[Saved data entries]
%%
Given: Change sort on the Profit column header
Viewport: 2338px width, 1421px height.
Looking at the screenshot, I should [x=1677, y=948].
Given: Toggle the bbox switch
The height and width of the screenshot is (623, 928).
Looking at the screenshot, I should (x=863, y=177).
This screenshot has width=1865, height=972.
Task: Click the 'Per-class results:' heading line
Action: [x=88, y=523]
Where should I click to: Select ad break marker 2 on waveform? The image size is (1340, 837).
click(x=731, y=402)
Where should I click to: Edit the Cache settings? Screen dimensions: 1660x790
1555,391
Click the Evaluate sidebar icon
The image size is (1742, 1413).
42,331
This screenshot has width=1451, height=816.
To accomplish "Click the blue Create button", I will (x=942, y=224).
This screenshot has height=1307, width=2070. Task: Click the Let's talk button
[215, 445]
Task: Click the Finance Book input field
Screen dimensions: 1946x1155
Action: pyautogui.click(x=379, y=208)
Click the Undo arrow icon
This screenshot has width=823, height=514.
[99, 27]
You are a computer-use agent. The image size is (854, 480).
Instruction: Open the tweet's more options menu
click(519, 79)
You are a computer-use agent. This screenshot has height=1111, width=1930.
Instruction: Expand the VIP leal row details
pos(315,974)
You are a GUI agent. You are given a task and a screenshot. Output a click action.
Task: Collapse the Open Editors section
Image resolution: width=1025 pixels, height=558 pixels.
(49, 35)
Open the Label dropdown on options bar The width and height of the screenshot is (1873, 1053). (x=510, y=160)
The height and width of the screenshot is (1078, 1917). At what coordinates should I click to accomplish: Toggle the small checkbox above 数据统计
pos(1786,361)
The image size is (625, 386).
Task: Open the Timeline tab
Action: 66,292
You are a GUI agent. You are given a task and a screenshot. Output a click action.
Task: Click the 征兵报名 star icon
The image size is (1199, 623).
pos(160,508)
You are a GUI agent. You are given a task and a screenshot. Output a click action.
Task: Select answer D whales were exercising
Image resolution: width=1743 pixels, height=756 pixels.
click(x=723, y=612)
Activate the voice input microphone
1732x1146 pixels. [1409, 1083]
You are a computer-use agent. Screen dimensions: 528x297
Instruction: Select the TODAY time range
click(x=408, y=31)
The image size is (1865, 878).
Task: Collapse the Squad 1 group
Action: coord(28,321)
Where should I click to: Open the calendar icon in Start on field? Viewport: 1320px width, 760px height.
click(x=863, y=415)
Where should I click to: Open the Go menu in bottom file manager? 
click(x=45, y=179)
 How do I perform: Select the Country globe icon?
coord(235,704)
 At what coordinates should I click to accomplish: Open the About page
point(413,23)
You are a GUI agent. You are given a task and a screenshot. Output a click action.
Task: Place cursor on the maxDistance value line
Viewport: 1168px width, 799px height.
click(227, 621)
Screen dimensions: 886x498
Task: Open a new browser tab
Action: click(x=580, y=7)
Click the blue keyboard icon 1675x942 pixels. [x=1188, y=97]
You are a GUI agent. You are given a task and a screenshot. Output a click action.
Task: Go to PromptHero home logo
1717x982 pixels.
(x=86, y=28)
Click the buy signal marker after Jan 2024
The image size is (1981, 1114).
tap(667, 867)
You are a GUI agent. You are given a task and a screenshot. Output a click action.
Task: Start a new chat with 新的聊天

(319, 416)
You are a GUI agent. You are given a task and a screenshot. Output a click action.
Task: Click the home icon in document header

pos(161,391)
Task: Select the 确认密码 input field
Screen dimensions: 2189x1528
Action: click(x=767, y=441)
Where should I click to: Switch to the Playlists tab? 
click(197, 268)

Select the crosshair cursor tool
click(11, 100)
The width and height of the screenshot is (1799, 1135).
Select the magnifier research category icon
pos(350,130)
%%
» **Required action**
In the answer, each line of the data must appear exactly as written.

» **Result for this task**
Given: Change sort on the Profit column header
Viewport: 2338px width, 1421px height.
Looking at the screenshot, I should [x=1677, y=948].
Given: Toggle the bbox switch
The height and width of the screenshot is (623, 928).
Looking at the screenshot, I should (x=863, y=177).
This screenshot has width=1865, height=972.
Task: Click the 'Per-class results:' heading line
Action: [x=88, y=523]
Where should I click to: Select ad break marker 2 on waveform? The image size is (1340, 837).
click(x=731, y=402)
Where should I click to: Edit the Cache settings? Screen dimensions: 1660x790
1555,391
Click the Evaluate sidebar icon
The image size is (1742, 1413).
42,331
This screenshot has width=1451, height=816.
To accomplish "Click the blue Create button", I will (x=942, y=224).
This screenshot has height=1307, width=2070. Task: Click the Let's talk button
[215, 445]
Task: Click the Finance Book input field
Screen dimensions: 1946x1155
Action: pyautogui.click(x=379, y=208)
Click the Undo arrow icon
This screenshot has width=823, height=514.
[99, 27]
You are a computer-use agent. The image size is (854, 480).
Instruction: Open the tweet's more options menu
click(519, 79)
You are a computer-use agent. This screenshot has height=1111, width=1930.
Instruction: Expand the VIP leal row details
pos(315,974)
You are a GUI agent. You are given a task and a screenshot. Output a click action.
Task: Collapse the Open Editors section
Image resolution: width=1025 pixels, height=558 pixels.
(49, 35)
Open the Label dropdown on options bar The width and height of the screenshot is (1873, 1053). (x=510, y=160)
The height and width of the screenshot is (1078, 1917). At what coordinates should I click to accomplish: Toggle the small checkbox above 数据统计
pos(1786,361)
The image size is (625, 386).
Task: Open the Timeline tab
Action: 66,292
You are a GUI agent. You are given a task and a screenshot. Output a click action.
Task: Click the 征兵报名 star icon
The image size is (1199, 623).
pos(160,508)
You are a GUI agent. You are given a task and a screenshot. Output a click action.
Task: Select answer D whales were exercising
Image resolution: width=1743 pixels, height=756 pixels.
click(x=723, y=612)
Activate the voice input microphone
1732x1146 pixels. [1409, 1083]
You are a computer-use agent. Screen dimensions: 528x297
Instruction: Select the TODAY time range
click(x=408, y=31)
The image size is (1865, 878).
Task: Collapse the Squad 1 group
Action: coord(28,321)
Where should I click to: Open the calendar icon in Start on field? Viewport: 1320px width, 760px height.
click(x=863, y=415)
Where should I click to: Open the Go menu in bottom file manager? 
click(x=45, y=179)
 How do I perform: Select the Country globe icon?
coord(235,704)
 At what coordinates should I click to accomplish: Open the About page
point(413,23)
You are a GUI agent. You are given a task and a screenshot. Output a click action.
Task: Place cursor on the maxDistance value line
Viewport: 1168px width, 799px height.
click(227, 621)
Screen dimensions: 886x498
Task: Open a new browser tab
Action: click(x=580, y=7)
Click the blue keyboard icon 1675x942 pixels. [x=1188, y=97]
You are a GUI agent. You are given a task and a screenshot. Output a click action.
Task: Go to PromptHero home logo
1717x982 pixels.
(x=86, y=28)
Click the buy signal marker after Jan 2024
The image size is (1981, 1114).
tap(667, 867)
You are a GUI agent. You are given a task and a screenshot. Output a click action.
Task: Start a new chat with 新的聊天

(319, 416)
You are a GUI agent. You are given a task and a screenshot. Output a click action.
Task: Click the home icon in document header

pos(161,391)
Task: Select the 确认密码 input field
Screen dimensions: 2189x1528
Action: click(x=767, y=441)
Where should I click to: Switch to the Playlists tab? 
click(197, 268)

Select the crosshair cursor tool
click(11, 100)
The width and height of the screenshot is (1799, 1135).
Select the magnifier research category icon
pos(350,130)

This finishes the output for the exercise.